** Problem to work on **
Only the lines from the start of the data to the line containing "Google (830, 1618)", both included, should be output, exactly and without pictures.

** Recorded data **
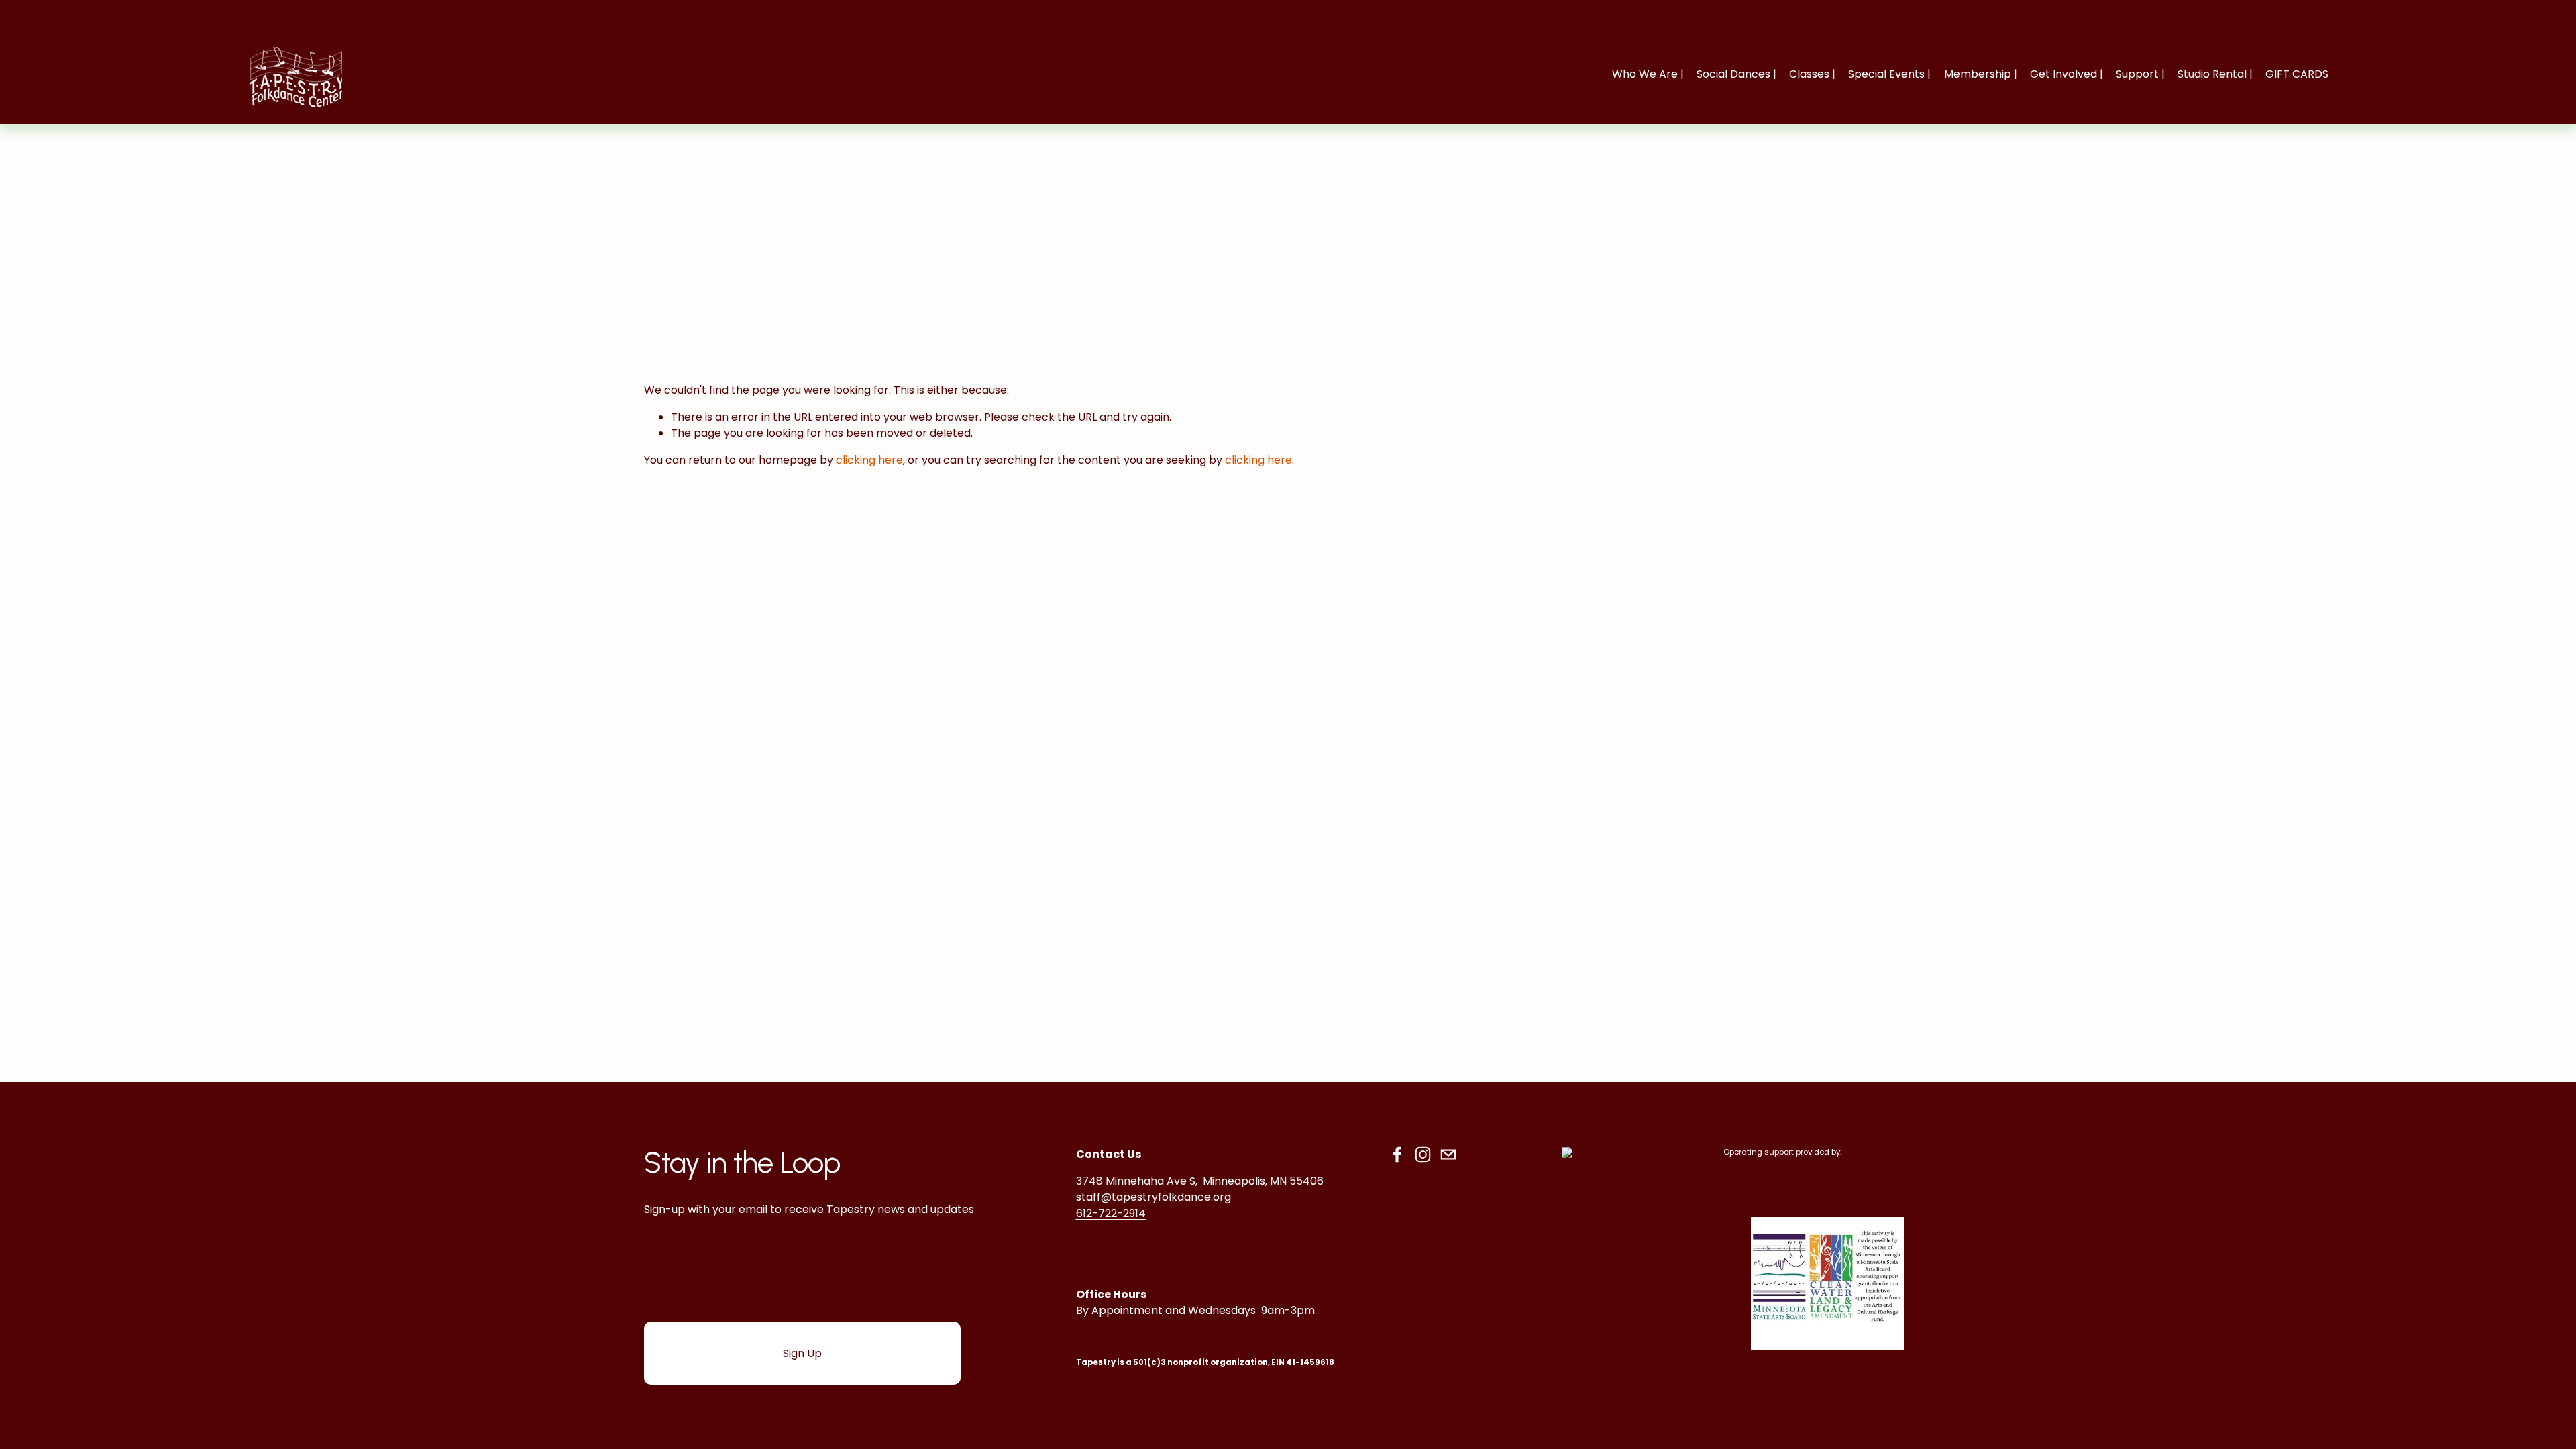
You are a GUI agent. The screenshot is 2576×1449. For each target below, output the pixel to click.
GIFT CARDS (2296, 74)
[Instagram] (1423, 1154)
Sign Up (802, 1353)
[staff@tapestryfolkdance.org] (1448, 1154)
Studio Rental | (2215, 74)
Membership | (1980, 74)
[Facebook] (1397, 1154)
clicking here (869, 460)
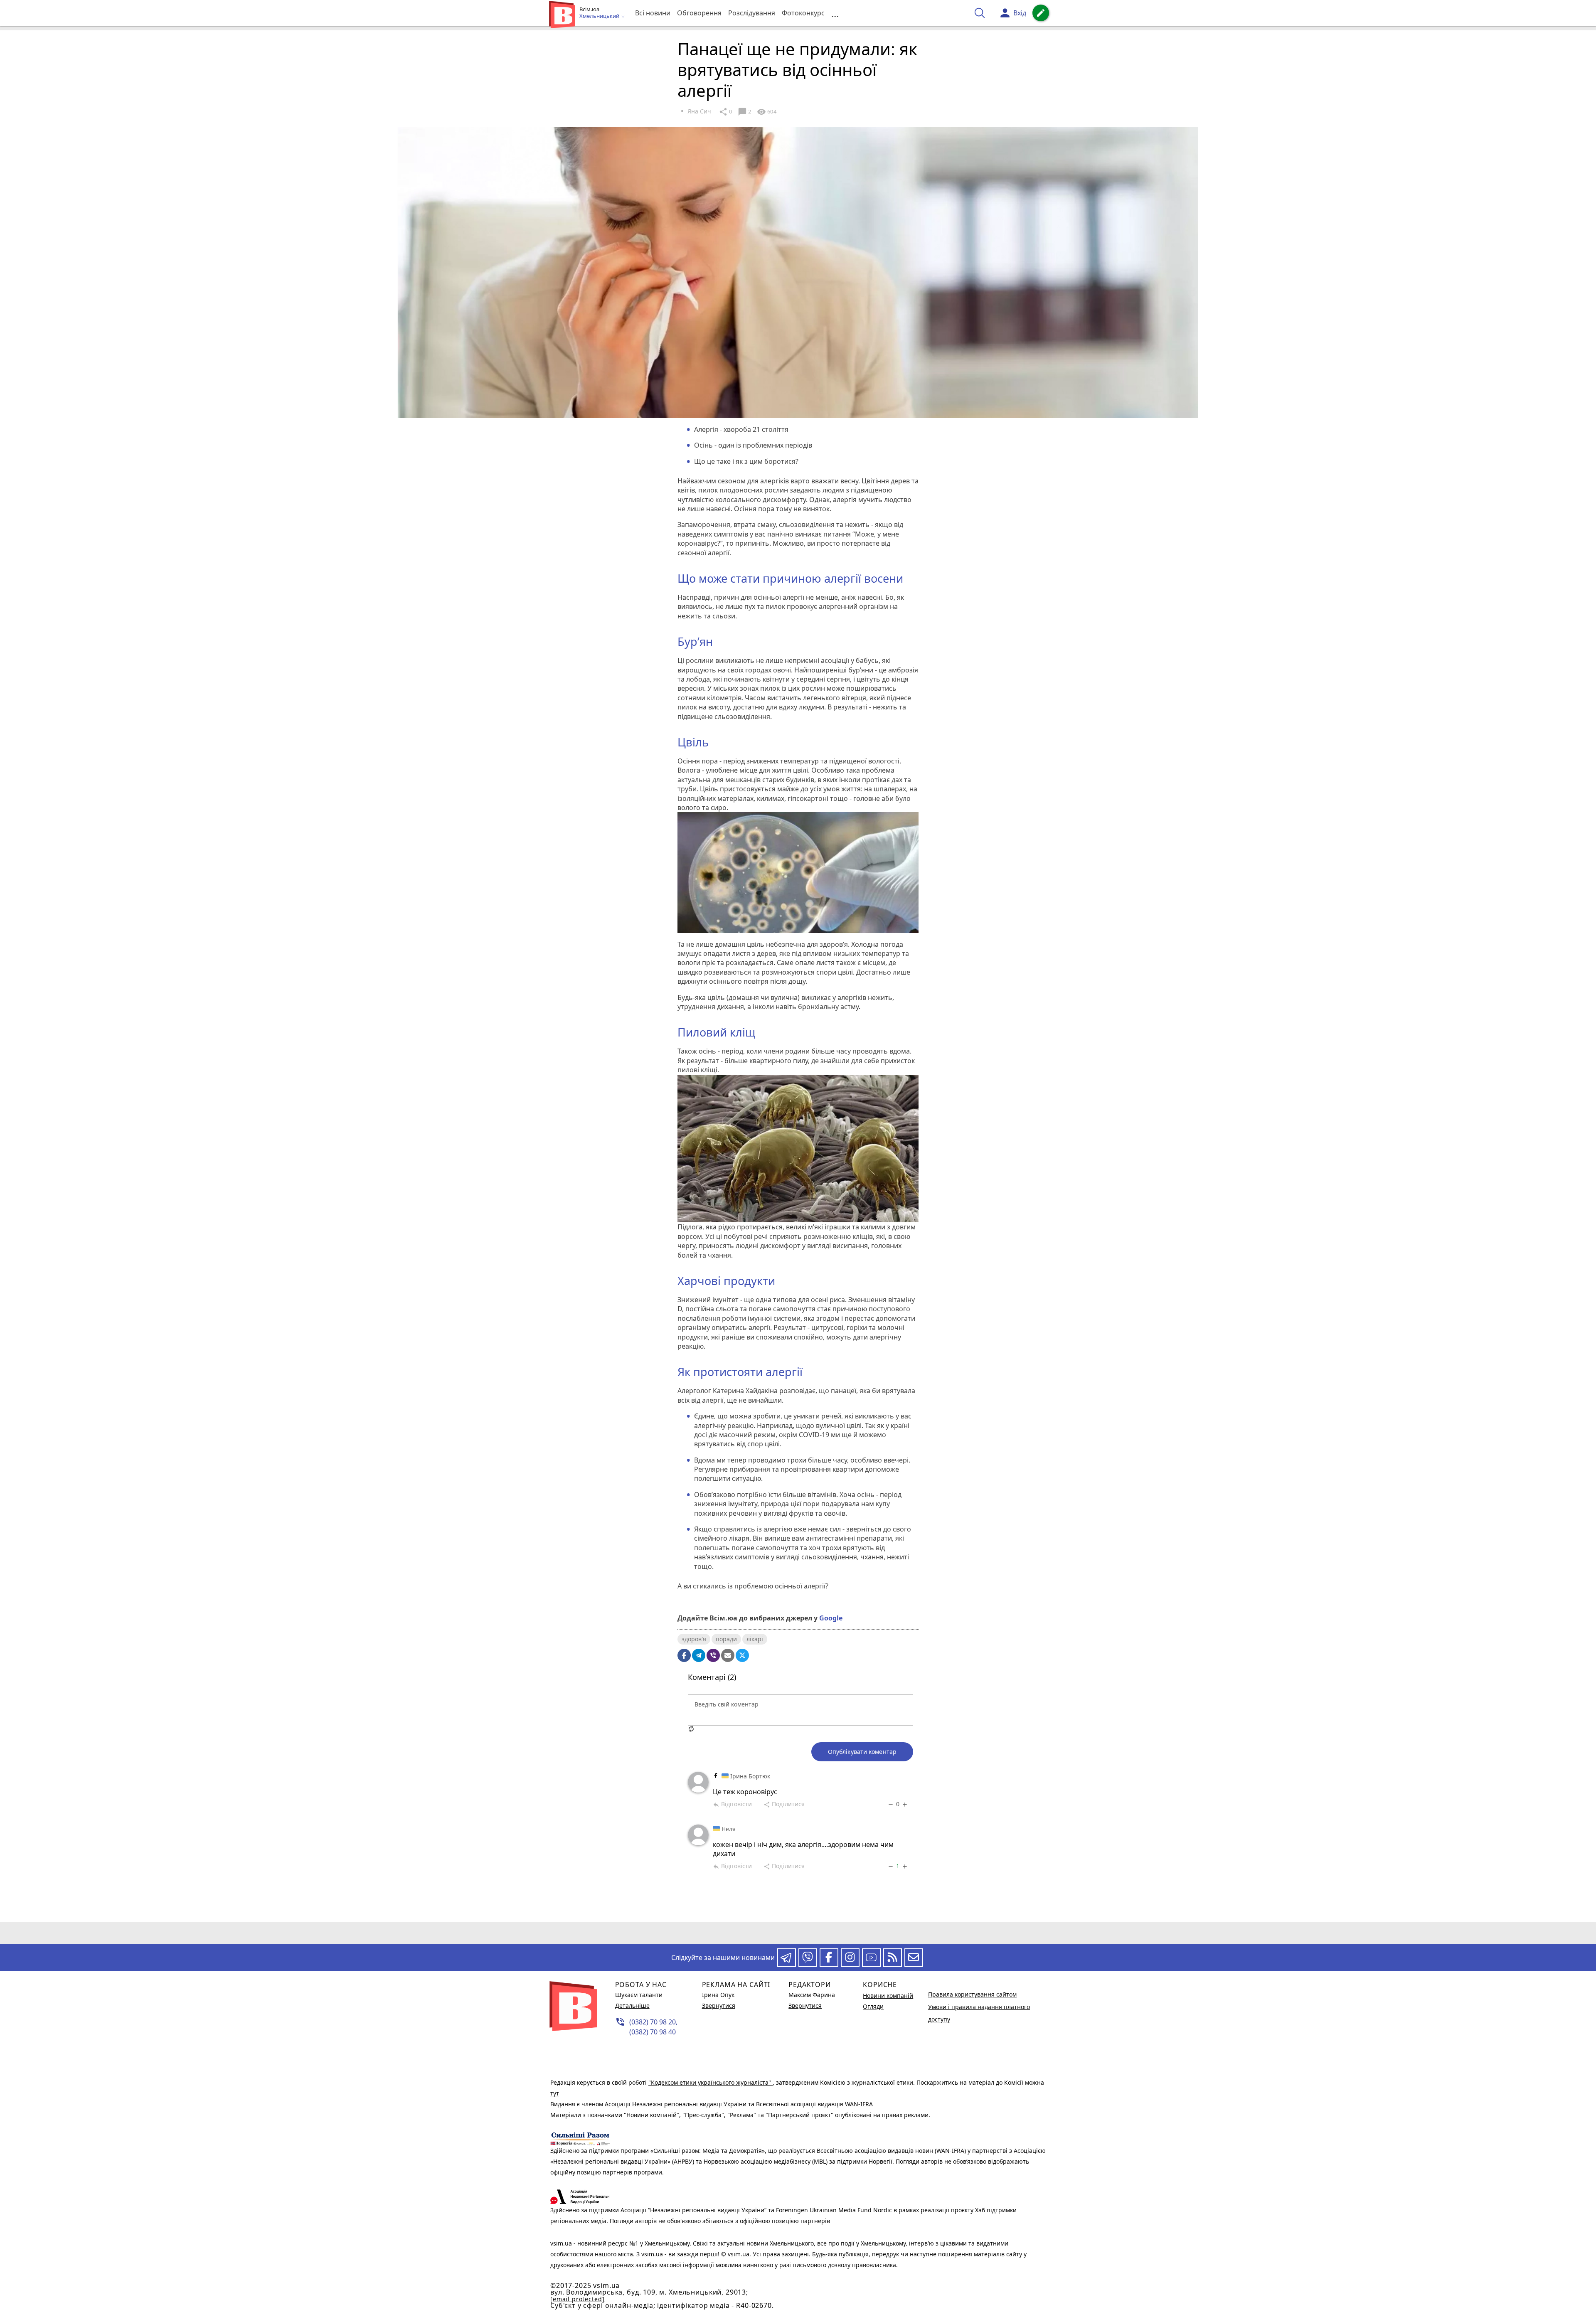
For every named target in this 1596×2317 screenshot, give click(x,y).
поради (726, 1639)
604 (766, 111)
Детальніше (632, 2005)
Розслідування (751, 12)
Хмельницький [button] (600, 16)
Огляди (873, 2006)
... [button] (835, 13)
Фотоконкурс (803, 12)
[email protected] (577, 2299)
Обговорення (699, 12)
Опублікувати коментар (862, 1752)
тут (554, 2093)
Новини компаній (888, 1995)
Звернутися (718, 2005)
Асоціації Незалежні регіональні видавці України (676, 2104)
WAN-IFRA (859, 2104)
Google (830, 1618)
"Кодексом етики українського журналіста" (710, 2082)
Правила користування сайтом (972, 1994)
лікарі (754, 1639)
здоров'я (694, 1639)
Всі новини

** Task answer **
You are a GUI agent. The screenshot is 2576×1449. For each target below, output the pixel to click.
GIFT CARDS (2296, 74)
[Instagram] (1423, 1154)
Sign Up (802, 1353)
[staff@tapestryfolkdance.org] (1448, 1154)
Studio Rental | (2215, 74)
Membership | (1980, 74)
[Facebook] (1397, 1154)
clicking here (869, 460)
For every named target in this 1596×2317 screenshot, give click(x,y).
поради (726, 1639)
604 (766, 111)
Детальніше (632, 2005)
Розслідування (751, 12)
Хмельницький [button] (600, 16)
Огляди (873, 2006)
... [button] (835, 13)
Фотоконкурс (803, 12)
[email protected] (577, 2299)
Обговорення (699, 12)
Опублікувати коментар (862, 1752)
тут (554, 2093)
Новини компаній (888, 1995)
Звернутися (718, 2005)
Асоціації Незалежні регіональні видавці України (676, 2104)
WAN-IFRA (859, 2104)
Google (830, 1618)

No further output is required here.